Un Sénat inédit créé pour encadrer la vie politique béninoise
Le Bénin vient de se doter d’une nouvelle institution parlementaire, fruit d’une révision constitutionnelle adoptée en novembre 2025. Ce Sénat, pensé pour « réguler la vie politique », marque une étape historique dans l’organisation institutionnelle du pays.
Composé de 25 membres non élus, il rassemble des figures clés : anciens présidents, personnalités désignées par le président en exercice, ainsi que des personnalités historiques. Une structure inédite, conçue pour renforcer la stabilité et l’unité nationale.
Patrice Talon élu premier président du Sénat
C’est sous une pluie d’applaudissements que Patrice Talon, 68 ans, a été élu à la présidence de cette nouvelle chambre. Ancien chef de l’État ayant exercé deux mandats entre 2016 et 2026, il a promis de mettre son expérience au service d’une institution qu’il qualifie de « famille ».

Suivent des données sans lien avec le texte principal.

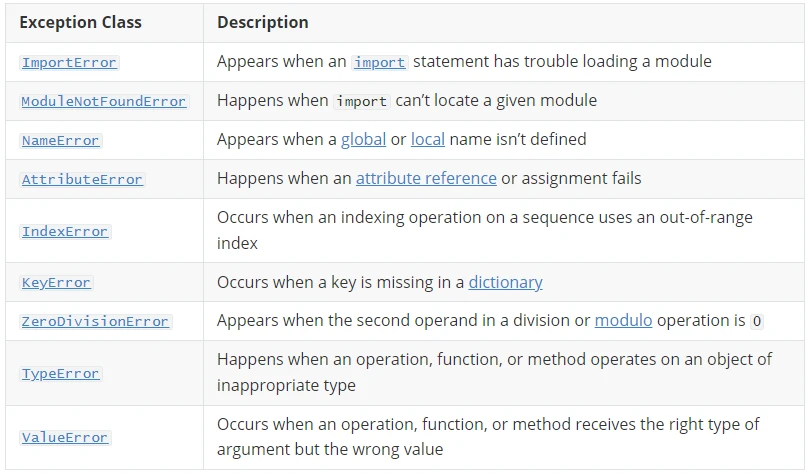Open the dictionary link
Screen dimensions: 808x474
click(x=505, y=282)
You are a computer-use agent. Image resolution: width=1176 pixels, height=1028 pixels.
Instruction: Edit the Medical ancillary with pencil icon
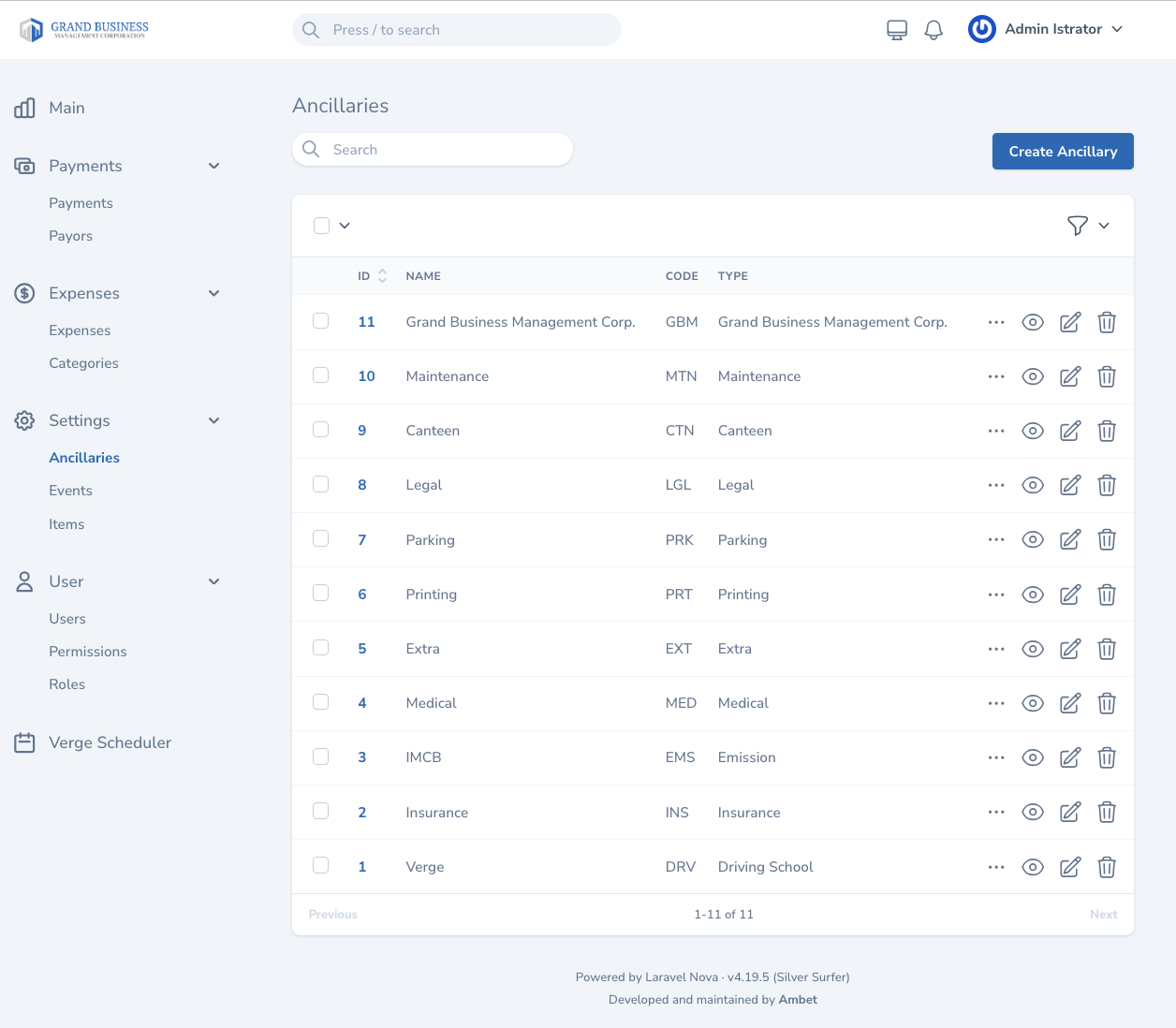point(1070,703)
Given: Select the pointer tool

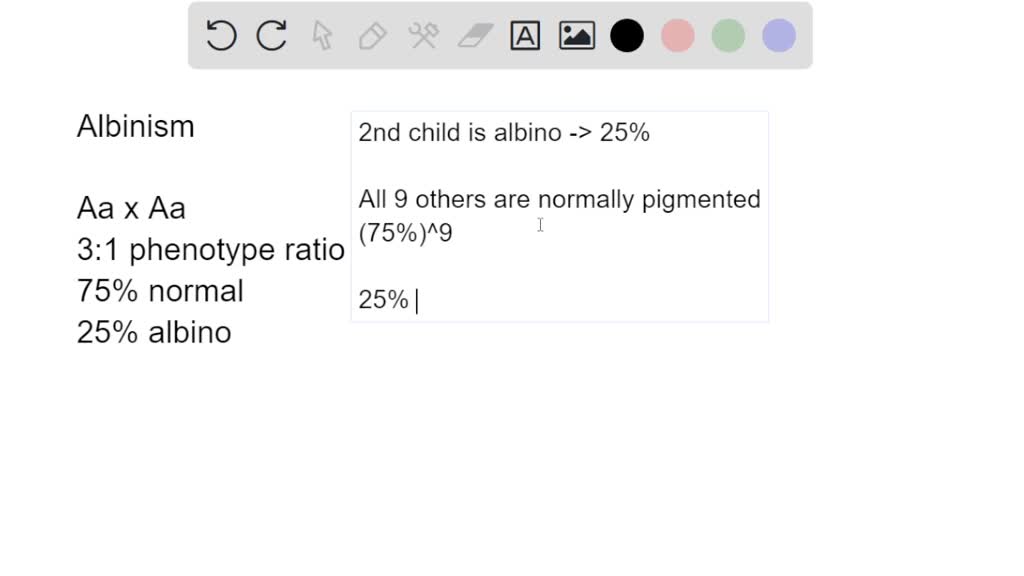Looking at the screenshot, I should 322,35.
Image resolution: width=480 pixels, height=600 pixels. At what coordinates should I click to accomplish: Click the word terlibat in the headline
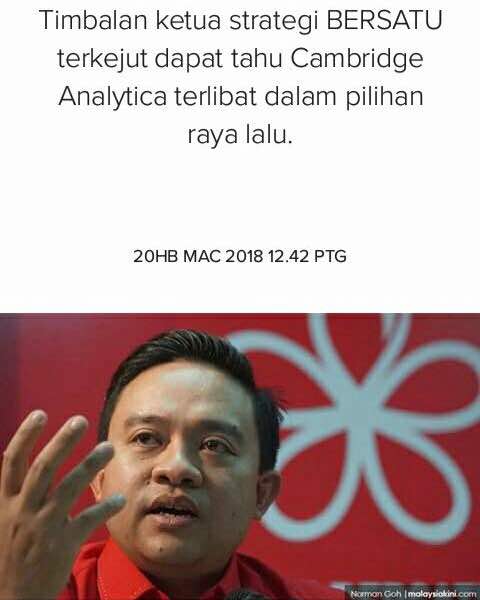215,96
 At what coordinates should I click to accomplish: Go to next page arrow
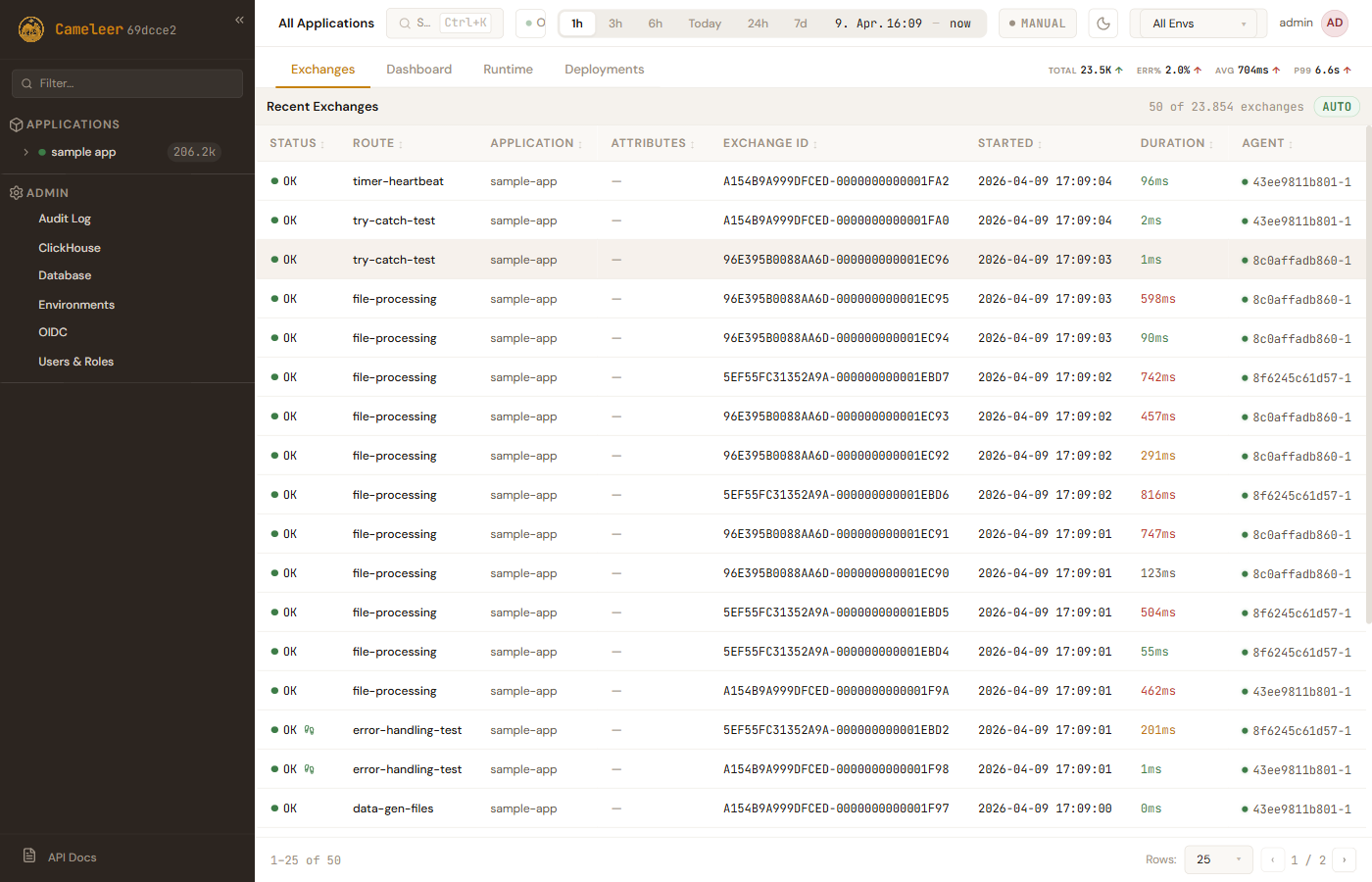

« Je m’engage à œuvrer pour le bon fonctionnement du Sénat, pour le renforcement de la paix, de la démocratie et de la stabilité politique du Bénin », a-t-il déclaré lors de son élection à Porto-Novo, capitale du pays.
Son élection a été plébiscitée par les sénateurs, avec 24 voix pour et un seul bulletin blanc. Une victoire symbolique, reflétant la confiance placée en son leadership.
Une assemblée aux profils diversifiés
Le Sénat béninois ne se limite pas à l’exécutif : il intègre aussi d’anciennes figures présidentielles. Ainsi, Thomas Boni Yayi (2006-2016) et Nicéphore Soglo (1991-1996) y siègent, apportant leur expertise et leur expérience.
Autre personnalité marquante : Paul Hounkpè, principal opposant lors de la dernière élection présidentielle, fait également partie de cette institution. Une présence qui souligne la volonté d’inclusion politique.
Enfin, Romuald Wadagni, dauphin de Patrice Talon et ancien ministre de l’Économie, a remporté l’élection présidentielle d’avril 2026, succédant ainsi à son mentor.